**Exercice A:** Présentez sous forme de tableau Markdown, avec les colonnes « Numéro » et « Contenu », les lignes des enregistrements allant de celle qui contient « You are a computer-use » jusqu'à celle qui contient « The image size is (899, 506). pos(867,8) », ces deux lignes comprises. Numérotez chaque ligne et omettez les lignes vides.

**Texte source:**
################

Recherches philosophiques qui, inspirées par l'idée du neutre, vont au-delà du scepticisme vers une interprétation moderne et différentielle (historique et intemporelle) du devenir du principe de raison.
13 Juillet 2012
Même si Mondrian le récuse, le noir est souvent considéré comme une couleur. Car, ombre de toutes les ombres, il n'est pas un absolu, une non-couleur.
Dans l'Égypte antique, symbole d'une véritable renaissance, il évoque Osiris, Min (ithyphallique), aussi bien que le sombre et riche limon du fleuve. Zéro solitaire et insignifiant selon Baudelaire, c'est-à-dire source d'une profondeur triste et désespérée, il témoigne de la présence d'un silence ou d'un vide ; il est une bonne et heureuse saleté pour Delacroix...
Mais d'autres le magnifient en le rendant transparent. La lumière le traverse alors. Hugo invoque "un noir chaos lumineux" (Les Contemplations, III. 30). Il est la couleur la plus essentielle, l'ombre la plus franche. Ou bien il est l'agent de l'esprit dans la peinture de Redon, voire une force nette et lumineuse que Matisse aime utiliser, soit séparément, soit pour refroidir davantage un bleu. Au reste, comme Pissaro, Matisse rend hommage à Manet, à celui qui a fait de la lumière avec du noir.

################

**Données fournies:**

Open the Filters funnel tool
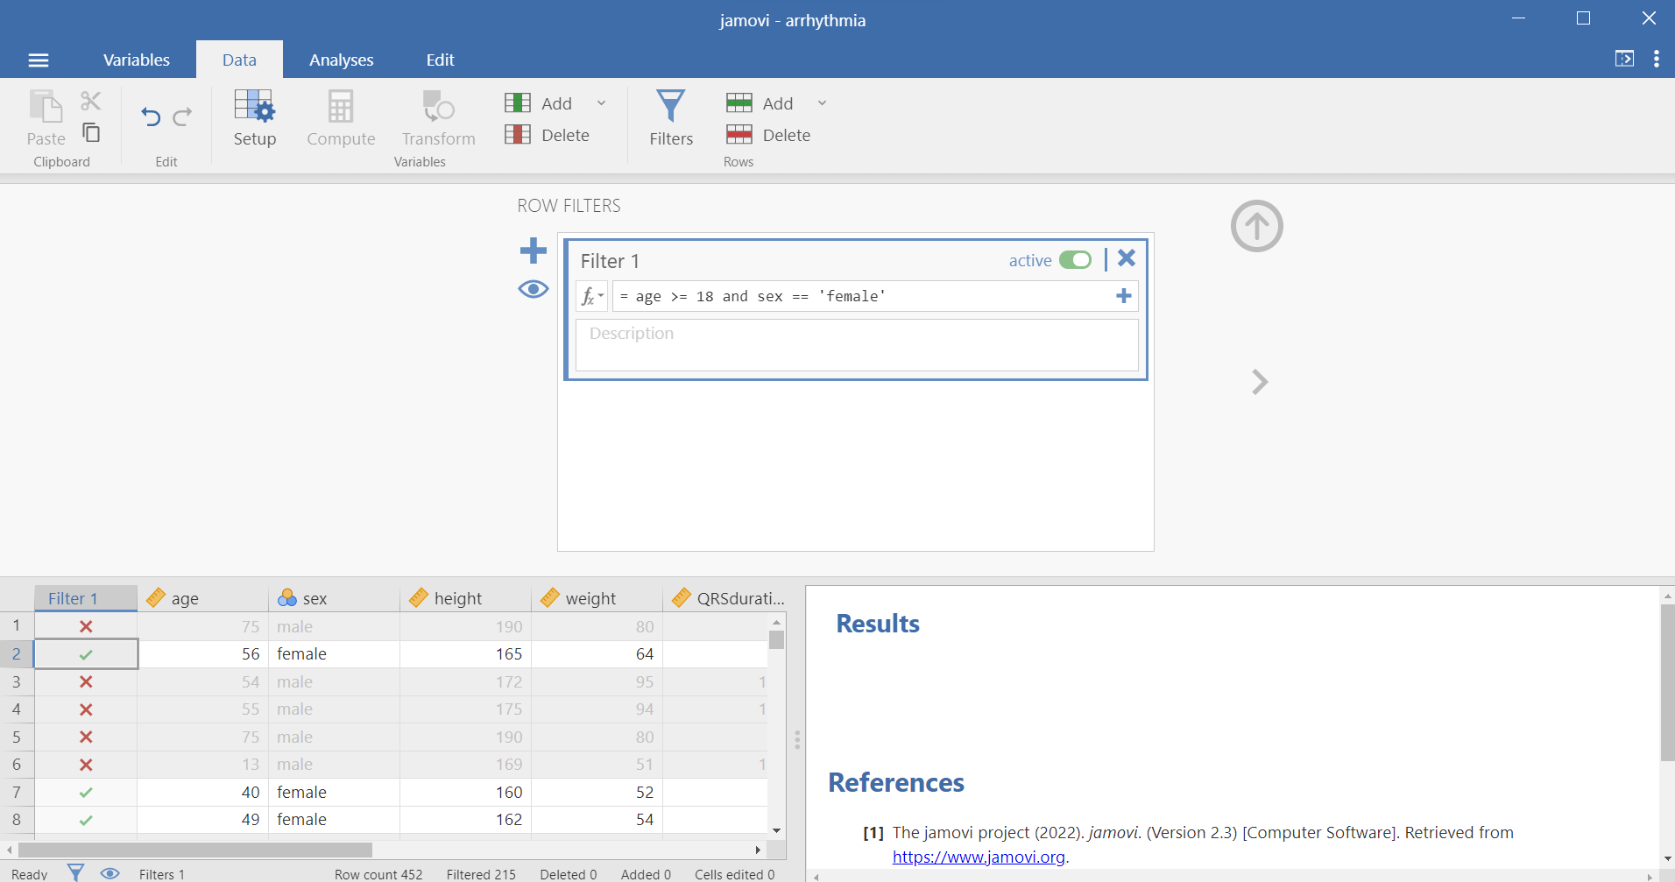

################

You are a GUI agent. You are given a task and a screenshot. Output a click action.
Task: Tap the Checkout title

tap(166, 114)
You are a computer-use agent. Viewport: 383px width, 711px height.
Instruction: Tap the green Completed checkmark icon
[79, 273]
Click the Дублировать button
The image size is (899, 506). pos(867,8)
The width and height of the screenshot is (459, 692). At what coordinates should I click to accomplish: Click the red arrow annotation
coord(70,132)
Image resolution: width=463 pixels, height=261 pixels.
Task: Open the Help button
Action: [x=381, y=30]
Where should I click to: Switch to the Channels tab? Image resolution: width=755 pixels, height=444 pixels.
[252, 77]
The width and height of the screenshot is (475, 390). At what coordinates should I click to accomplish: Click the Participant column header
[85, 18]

################

**Exercice B:** Transcrivez intégralement le texte source consacré à la couleur noire, sans y apporter la moindre modification.

**Résultat A:**
| Numéro | Contenu |
|---|---|
| 1 | You are a computer-use agent. Viewport: 383px width, 711px height. |
| 2 | Instruction: Tap the green Completed checkmark icon |
| 3 | [79, 273] |
| 4 | Click the Дублировать button |
| 5 | The image size is (899, 506). pos(867,8) |

**Résultat B:**
Recherches philosophiques qui, inspirées par l'idée du neutre, vont au-delà du scepticisme vers une interprétation moderne et différentielle (historique et intemporelle) du devenir du principe de raison.
13 Juillet 2012
Même si Mondrian le récuse, le noir est souvent considéré comme une couleur. Car, ombre de toutes les ombres, il n'est pas un absolu, une non-couleur.
Dans l'Égypte antique, symbole d'une véritable renaissance, il évoque Osiris, Min (ithyphallique), aussi bien que le sombre et riche limon du fleuve. Zéro solitaire et insignifiant selon Baudelaire, c'est-à-dire source d'une profondeur triste et désespérée, il témoigne de la présence d'un silence ou d'un vide ; il est une bonne et heureuse saleté pour Delacroix...
Mais d'autres le magnifient en le rendant transparent. La lumière le traverse alors. Hugo invoque "un noir chaos lumineux" (Les Contemplations, III. 30). Il est la couleur la plus essentielle, l'ombre la plus franche. Ou bien il est l'agent de l'esprit dans la peinture de Redon, voire une force nette et lumineuse que Matisse aime utiliser, soit séparément, soit pour refroidir davantage un bleu. Au reste, comme Pissaro, Matisse rend hommage à Manet, à celui qui a fait de la lumière avec du noir.